Luis Joaquín Gómez Jaubert. 6 de febrero.
Alguna cualidad específica debe ser consustancial a la Iglesia católica para despertar la agresividad mediática que no se produce contra otras confesiones u organizaciones religiosas. Alguna cualidad específica descubrieron en Cristo sus contemporáneos para que sus días terminaran en la cruz al contrario de otros “líderes” religiosos.
La Iglesia, siguiendo la estela de Cristo, se ocupa de los enfermos, de los pobres, de los que carecen de posibilidades de acceder a una buena educación, de los niños,… No hay campo, en el servicio al hombre, en que la Iglesia no haya sido pionera a lo largo de toda su historia. También, en nuestros días. Con todos los límites de sus miembros, no hay confesión religiosa con una obra de amor y de caridad de estas dimensiones. Esta actuación en lo horizontal está sustentada en la verticalidad de su relación con Dios. En este orden de cosas, tampoco existe una religión que, siguiendo la predicación de su fundador, esté más preocupada por la salvación eterna de todas las personas. Su realidad misionera no responde a otra razón que el cumplimiento del deseo de Cristo, manifestado en el derramamiento de su sangre, de redención universal aunque algunos se empeñen en llevar caminos de perdición.
Teniendo en cuenta que tanto la dimensión horizontal en el cuidado del ser humano, mientras vive en la tierra, como la dimensión vertical en el ofrecimiento de una vida feliz y eterna son los ejes de la propia existencia de la Iglesia, la pregunta que nos hacemos es que razón subyace en la acritud que se adopta con cualquier noticia sobre la Iglesia y que no se tiene con otras organizaciones religiosas que, en una y en otra dimensión, dejan mucho que desear.
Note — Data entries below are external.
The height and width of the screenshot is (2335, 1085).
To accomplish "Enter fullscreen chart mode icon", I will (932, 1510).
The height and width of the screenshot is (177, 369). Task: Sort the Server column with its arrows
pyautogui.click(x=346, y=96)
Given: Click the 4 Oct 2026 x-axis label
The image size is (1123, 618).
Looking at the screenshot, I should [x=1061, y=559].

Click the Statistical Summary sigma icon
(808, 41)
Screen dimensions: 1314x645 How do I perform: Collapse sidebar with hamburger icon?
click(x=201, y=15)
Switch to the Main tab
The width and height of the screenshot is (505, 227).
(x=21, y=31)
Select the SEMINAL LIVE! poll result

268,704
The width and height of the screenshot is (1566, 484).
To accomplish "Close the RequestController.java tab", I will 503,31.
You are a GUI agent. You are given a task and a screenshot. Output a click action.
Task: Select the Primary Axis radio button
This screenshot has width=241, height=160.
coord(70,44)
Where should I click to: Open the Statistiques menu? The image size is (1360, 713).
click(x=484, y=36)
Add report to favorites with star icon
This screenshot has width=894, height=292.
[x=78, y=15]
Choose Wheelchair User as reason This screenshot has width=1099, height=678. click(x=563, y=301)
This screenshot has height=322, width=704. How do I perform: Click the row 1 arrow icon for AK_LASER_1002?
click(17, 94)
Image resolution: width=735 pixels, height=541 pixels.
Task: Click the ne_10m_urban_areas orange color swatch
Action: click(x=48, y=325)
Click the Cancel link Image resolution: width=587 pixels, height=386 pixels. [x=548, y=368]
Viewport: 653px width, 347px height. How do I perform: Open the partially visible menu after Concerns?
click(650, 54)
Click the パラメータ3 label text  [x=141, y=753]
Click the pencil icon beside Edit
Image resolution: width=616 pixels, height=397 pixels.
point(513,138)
La respuesta está en Cristo, en su vida y en su muerte frente a creadores de credos que fundamentan su predicación en falsedades que no responden, muchas veces, ni siquiera al orden de la Creación.
La Iglesia primitiva entendió bien su destino cuando cuarenta y nueve de los primeros cincuenta papas murieron martirizados. En este sentido se han de interpretar los ataques de un lado y del contrario, totalmente injustificados, que se están sucediendo contra Benedicto XVI por el simple hecho de buscar la unidad interna de la Iglesia, previa a cualquier pretensión de unidad con otras confesiones cristianas tan querida, teóricamente, por algunos de los que reaccionan negativamente al pastoreo del rebaño que al Papa le concedió el Espíritu Santo. Que a los muchos habituales, de dentro y de fuera de la sociedad eclesial, en propiciar titulares difamadores contra dicho pastoreo, se haya sumado parte del clero en sus diversos grados jerárquicos no constituye ninguna sorpresa si pensamos en el deseo de agradar al mundo y contemporizar con los poderosos que siempre ha abundado, históricamente hablando, en numerosos personajes de la Iglesia. Que algún teólogo quiera abandonar la institución eclesial sólo nos lleva a la reflexión de pensar en cuántos de la misma calaña permanecen en el interior de la misma sin sentir ni pensar en católico, enseñando en las cátedras y en los púlpitos en contra del magisterio pontificio.
Preocupante es esa colaboración de algunos de dentro de la estructura eclesial, que tal vez no de la Iglesia, colaborando con los que, como cuervos al acecho esperando cuerpos corruptos, sólo van a encontrar uno resucitado y victorioso que reina en una Institución por Él fundada y por Él protegida.